WHO declares second international health emergency over spread of monkeypox
The organization has taken the measure due to the expansion of an apparently more lethal variant of the virus in Africa, which declared its first-ever public health emergency in response
The spread in Africa of a new and apparently more lethal variant of monkeypox (renamed mpox) led the World Health Organization (WHO) on Wednesday to declare a Public Health Emergency of International Concern (PHEIC), its highest alert level. This is the second time that the agency has activated this alert level, provided for in the International Health Regulations, for this disease, and the eighth time in history.
The WHO took the measure the day after the African Centers for Disease Control and Prevention declared the alert on the continent for the first time in history, after having registered 15,000 cases and 461 deaths due to this virus so far in 2024. The number of detected infections is much higher (160%) than at this time last year and is most likely only a small fraction of those that have actually occurred. Most of these cases are concentrated in the Democratic Republic of Congo (DRC), although the virus is already spreading to other countries such as Uganda, Kenya, and Rwanda.
The viruses tested belong to a different clade (Ib) than the one that triggered the international alert issued by the WHO in 2022, which ended in May 2023. Experts suggest that it may be more lethal than the previous one. In Africa, around 3% of those who test positive are dying, although it must be borne in mind that the levels of diagnosis on the continent are lacking and its health capacities, in terms of treatment, are considerably more limited than in developed countries.
As WHO Director-General Tedros Adhanom Gebreyesus has pointed out, we are not facing a single outbreak with a single clade, but many, with different variants, different modes of transmission, and different levels of risk. The consideration of an international health emergency does not imply any type of obligation for countries, but it allows greater agility when purchasing vaccines and allows African governments to skip some bureaucratic processes that slow down the process. According to Madhu Pai, a member of the McGill School of Global Health in Canada, 10 million vaccine doses would be needed in Africa, when only about 200,000 are available.

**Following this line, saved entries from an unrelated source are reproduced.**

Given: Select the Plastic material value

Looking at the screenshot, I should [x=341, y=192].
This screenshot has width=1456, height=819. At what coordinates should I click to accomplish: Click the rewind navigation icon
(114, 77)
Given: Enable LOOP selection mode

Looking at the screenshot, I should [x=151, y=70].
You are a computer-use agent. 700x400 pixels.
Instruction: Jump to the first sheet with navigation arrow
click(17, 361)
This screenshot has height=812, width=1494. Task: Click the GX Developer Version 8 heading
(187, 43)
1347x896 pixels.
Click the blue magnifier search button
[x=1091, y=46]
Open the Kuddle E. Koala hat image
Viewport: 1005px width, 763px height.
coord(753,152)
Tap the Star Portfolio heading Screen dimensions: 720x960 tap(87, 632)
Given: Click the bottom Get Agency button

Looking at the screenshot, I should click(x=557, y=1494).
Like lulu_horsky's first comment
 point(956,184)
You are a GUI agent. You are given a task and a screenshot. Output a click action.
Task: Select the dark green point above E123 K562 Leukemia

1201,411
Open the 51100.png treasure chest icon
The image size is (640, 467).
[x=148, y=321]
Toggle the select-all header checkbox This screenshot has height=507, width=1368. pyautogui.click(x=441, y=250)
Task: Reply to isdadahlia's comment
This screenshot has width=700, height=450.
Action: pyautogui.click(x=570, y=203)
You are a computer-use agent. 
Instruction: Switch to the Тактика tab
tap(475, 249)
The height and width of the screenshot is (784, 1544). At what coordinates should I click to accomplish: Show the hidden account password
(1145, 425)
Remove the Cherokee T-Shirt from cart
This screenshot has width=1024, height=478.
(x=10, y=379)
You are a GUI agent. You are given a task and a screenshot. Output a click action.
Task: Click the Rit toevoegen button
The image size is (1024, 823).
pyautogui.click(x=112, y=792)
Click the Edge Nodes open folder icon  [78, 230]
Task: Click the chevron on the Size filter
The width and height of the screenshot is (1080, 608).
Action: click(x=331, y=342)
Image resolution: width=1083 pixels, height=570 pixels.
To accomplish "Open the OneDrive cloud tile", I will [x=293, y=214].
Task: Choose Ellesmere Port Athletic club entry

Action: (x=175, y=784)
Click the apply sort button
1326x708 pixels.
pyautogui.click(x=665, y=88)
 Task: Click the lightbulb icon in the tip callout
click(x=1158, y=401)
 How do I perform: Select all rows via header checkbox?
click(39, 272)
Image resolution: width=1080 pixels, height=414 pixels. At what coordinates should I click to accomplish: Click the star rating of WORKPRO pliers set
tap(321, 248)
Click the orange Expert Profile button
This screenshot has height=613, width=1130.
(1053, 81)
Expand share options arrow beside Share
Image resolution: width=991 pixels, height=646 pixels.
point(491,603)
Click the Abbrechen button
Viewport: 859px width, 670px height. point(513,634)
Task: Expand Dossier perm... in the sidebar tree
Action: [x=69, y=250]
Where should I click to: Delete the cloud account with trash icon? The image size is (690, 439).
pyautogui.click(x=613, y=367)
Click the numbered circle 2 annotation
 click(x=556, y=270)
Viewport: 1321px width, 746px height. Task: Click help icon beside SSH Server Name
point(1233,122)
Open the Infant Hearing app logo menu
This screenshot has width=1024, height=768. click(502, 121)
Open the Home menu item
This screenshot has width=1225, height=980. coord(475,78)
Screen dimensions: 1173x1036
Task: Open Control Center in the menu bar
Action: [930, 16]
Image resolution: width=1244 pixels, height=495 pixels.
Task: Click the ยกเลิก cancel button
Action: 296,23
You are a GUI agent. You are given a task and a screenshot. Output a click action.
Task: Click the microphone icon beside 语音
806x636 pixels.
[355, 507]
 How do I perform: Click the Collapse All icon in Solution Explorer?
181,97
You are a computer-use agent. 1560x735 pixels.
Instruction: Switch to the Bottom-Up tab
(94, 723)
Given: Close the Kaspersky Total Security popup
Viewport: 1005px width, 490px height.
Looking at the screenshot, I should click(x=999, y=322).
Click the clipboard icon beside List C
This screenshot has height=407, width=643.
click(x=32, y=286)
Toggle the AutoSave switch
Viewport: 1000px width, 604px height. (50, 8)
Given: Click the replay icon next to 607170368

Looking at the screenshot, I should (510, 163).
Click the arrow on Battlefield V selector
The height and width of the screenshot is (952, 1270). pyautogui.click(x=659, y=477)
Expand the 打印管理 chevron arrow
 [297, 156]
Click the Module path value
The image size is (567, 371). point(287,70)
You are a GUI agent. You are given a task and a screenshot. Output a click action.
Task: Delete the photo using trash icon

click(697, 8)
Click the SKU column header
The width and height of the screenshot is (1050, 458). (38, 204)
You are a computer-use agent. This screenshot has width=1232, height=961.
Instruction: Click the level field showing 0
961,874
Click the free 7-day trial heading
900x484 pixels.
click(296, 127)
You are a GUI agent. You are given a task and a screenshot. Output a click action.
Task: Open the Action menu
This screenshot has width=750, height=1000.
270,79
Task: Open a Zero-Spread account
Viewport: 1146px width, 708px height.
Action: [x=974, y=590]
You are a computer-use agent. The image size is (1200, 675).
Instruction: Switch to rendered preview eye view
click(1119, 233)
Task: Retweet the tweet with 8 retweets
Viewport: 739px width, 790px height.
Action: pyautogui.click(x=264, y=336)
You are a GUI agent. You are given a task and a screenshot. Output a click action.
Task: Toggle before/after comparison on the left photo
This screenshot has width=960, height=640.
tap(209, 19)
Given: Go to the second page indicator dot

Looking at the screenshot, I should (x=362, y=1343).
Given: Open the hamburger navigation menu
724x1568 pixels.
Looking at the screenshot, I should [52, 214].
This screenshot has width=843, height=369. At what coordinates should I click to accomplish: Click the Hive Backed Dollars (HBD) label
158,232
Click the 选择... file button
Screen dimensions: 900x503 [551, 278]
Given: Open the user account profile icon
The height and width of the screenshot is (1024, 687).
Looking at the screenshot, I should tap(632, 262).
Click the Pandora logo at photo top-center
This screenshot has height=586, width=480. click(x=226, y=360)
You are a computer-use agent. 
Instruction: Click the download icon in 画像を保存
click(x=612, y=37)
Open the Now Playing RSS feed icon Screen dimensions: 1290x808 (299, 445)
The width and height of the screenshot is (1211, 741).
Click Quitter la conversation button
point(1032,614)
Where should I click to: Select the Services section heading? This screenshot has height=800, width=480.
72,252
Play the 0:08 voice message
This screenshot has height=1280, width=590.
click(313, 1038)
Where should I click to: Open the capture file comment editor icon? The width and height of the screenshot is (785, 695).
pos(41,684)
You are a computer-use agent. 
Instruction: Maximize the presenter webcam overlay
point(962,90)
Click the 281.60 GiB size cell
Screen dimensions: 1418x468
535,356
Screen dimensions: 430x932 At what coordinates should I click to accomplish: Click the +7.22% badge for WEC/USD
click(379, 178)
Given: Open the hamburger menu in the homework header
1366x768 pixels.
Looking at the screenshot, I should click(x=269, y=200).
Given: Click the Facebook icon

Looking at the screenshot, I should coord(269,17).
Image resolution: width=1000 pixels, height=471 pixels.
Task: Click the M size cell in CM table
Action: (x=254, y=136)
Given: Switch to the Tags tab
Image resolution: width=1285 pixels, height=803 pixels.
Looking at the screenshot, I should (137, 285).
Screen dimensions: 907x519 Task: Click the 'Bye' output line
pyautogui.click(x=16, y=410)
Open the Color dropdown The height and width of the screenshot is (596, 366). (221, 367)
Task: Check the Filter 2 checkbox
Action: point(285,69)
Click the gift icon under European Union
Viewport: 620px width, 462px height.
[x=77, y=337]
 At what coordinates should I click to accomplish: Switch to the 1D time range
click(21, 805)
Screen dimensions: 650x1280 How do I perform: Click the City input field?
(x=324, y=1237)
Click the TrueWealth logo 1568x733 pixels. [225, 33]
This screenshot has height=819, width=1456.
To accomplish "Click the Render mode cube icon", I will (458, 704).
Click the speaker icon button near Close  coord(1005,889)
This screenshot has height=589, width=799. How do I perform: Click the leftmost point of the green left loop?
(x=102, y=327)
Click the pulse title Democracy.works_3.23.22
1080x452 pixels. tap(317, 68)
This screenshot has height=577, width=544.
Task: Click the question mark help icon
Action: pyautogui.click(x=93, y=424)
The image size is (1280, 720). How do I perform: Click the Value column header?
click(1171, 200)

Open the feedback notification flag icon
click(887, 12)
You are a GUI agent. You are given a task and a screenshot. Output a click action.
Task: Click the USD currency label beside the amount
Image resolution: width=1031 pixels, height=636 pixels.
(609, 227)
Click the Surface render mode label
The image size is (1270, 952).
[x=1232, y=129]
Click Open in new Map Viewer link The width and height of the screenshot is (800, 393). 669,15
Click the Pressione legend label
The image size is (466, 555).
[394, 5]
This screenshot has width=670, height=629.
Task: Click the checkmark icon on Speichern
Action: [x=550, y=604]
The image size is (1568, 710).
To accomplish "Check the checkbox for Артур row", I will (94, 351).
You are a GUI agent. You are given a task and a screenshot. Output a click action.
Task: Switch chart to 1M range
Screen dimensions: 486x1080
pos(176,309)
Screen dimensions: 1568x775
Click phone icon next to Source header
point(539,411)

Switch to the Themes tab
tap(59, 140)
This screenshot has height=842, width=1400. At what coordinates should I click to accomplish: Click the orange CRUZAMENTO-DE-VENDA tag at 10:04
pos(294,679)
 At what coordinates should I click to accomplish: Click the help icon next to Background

The first mpox clade was transmitted mainly through sexual intercourse. This new variant appears to be more easily transmissible. In this wave of transmission in the DRC, children are the main victims: 70% of positive cases are in children under 15 years of age, and 39% in children under five years of age, who account for 62% of deaths.
According to the latest assessment by the European Centre for Disease Control (ECDC), the risk posed by the new variant in Europe is “very low.” In a statement dated July 29, its director, Pamela Rendi-Wagner, declared: “I would like to stress that the risk to the EU/EEA population from the new mpox variant identified in DRC remains very low. ECDC is engaging with our partners in Africa in their efforts to contain this outbreak for the benefit of all those affected, prevent this new variant from spreading any further and reinforce future preparedness and response capabilities.” However, the agency is preparing a further risk assessment which it will publish in the coming days.